TV : BeInsports vs Canal+, ce rendez-vous vaut 332ME !

Désormais opposés frontalement, BeInSports et Canal+ se retrouveront mardi devant le tribunal de Nanterre afin de tenter de régler le contentieux qui les oppose sur les droits TV de deux matchs de Ligue 1.

Le couple composé de la chaîne sportive qatarie BeinSports, et de Canal+ a résisté à bien des tempêtes, mais cette fois la LFP a brisé l’entente cordiale et le divorce est proche. Objet de la procédure lancée par la chaîne dirigée par Nasser Al-Khelaifi, patron du PSG mais aussi de BeIn Media Group, contre celle menée par Maxime Saada, le fameux contrat signé jusqu’en 2024 avec la LFP qui prévoit que BeInSport diffuse deux matchs par journée de Ligue 1, à savoir le samedi à 21h et le dimanche à 17h, soit 76 rencontres de L1. Ce lot avait été acheté 332ME par an en 2018 par la chaîne sportive, laquelle l’avait ensuite revendu à Canal+ pour le même prix et là aussi jusqu’en 2024. Sauf qu’après la signature de l'accord entre la Ligue de Football Professionnel et Amazon, Maxime Saada a déchiré le contrat le liant à BeInSports. C+ ne veut plus entendre parler de la Ligue 1 en estimant que le prix payé n’était plus valable puisqu’Amazon avait payé un peu moins pour 8 matchs par journée de Ligue 1, avec le fameux match du dimanche soir.
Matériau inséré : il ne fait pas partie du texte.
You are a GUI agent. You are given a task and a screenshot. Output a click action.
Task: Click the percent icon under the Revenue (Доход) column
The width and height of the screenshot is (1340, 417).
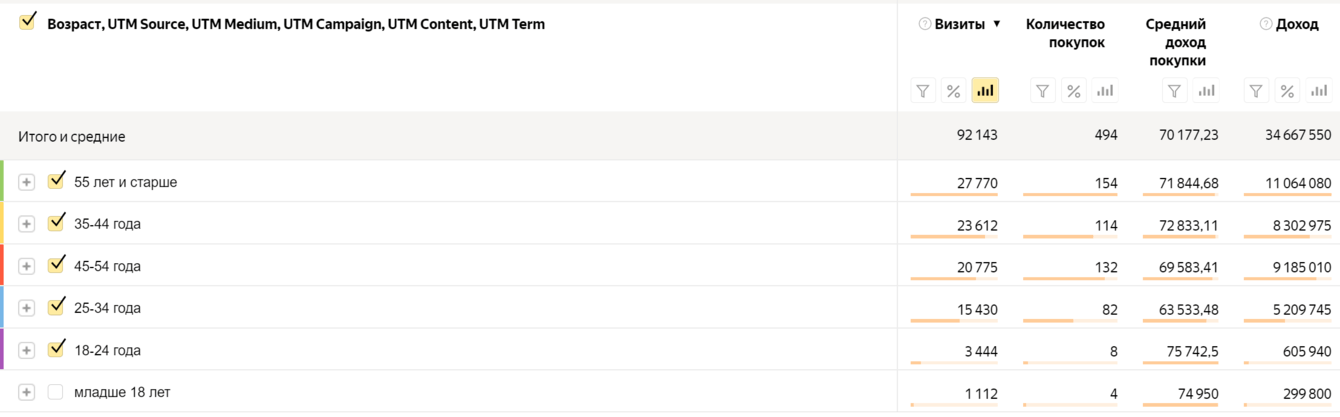pos(1287,91)
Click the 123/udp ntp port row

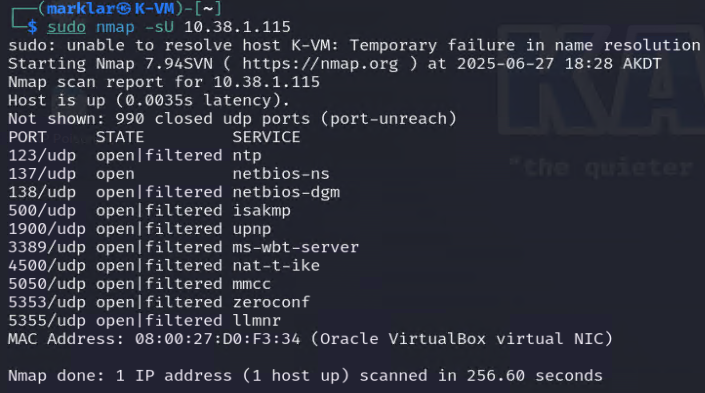135,156
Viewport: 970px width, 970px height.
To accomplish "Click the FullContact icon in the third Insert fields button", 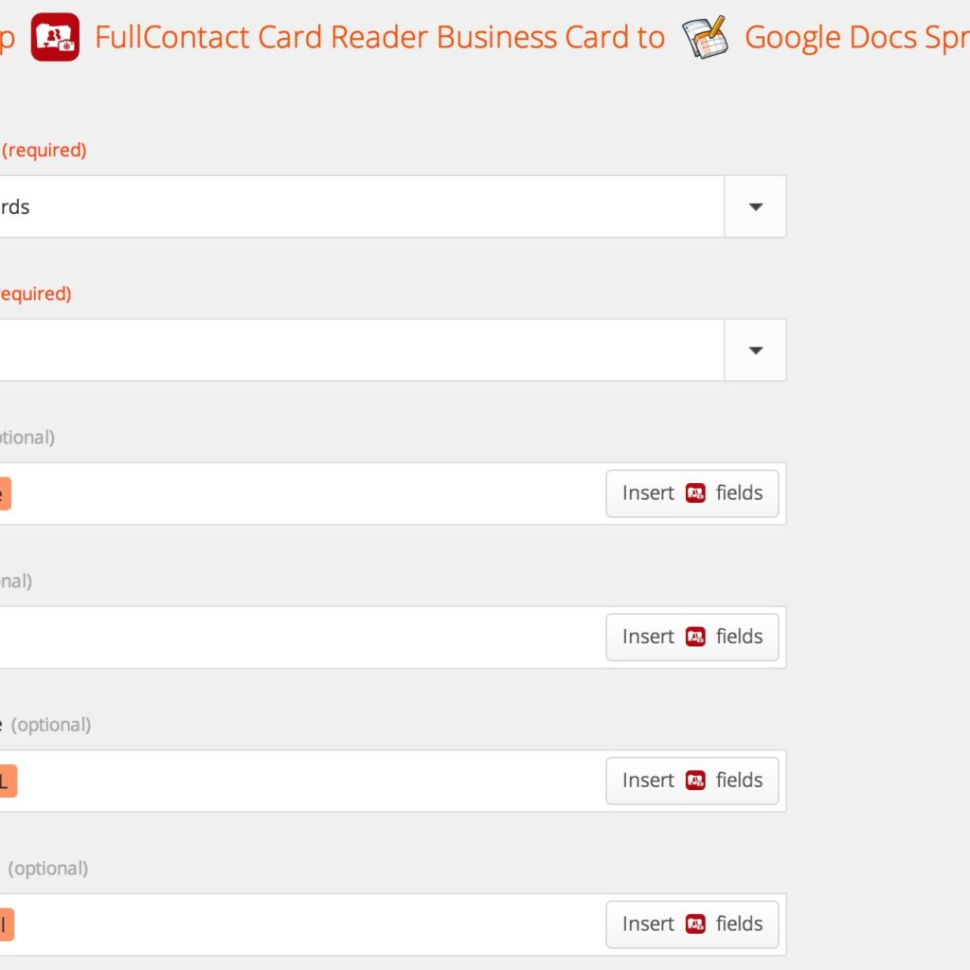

Furieux de cette attitude, BeInSports a donc lancé à son tour une procédure judiciaire afin de contraindre Canal+ à respecter son contrat, car de son côté la LFP a bien l’intention de toucher 332ME pour ces deux matchs et qu’ils soient diffusés dès la première journée du championnat de Ligue 1, le 8 août. Face à l’urgence de la situation, le tribunal de Nanterre a donc convoqué pour ce mardi 20 juillet les deux chaînes, et une audience privée est prévue à 11 heures annonce RMC. Les avocats des deux camps feront valoir leurs arguments, et une décision est attendue d’ici le week-end prochain. Les clubs de Ligue 1 espèrent qu'une solution rapide sera trouvée car l'idée d'une procédure qui s'éternise donne des sueurs froides aux dirigeants, lesquels ont bien besoin de cash après l'année noire qu'ils viennent de traverser.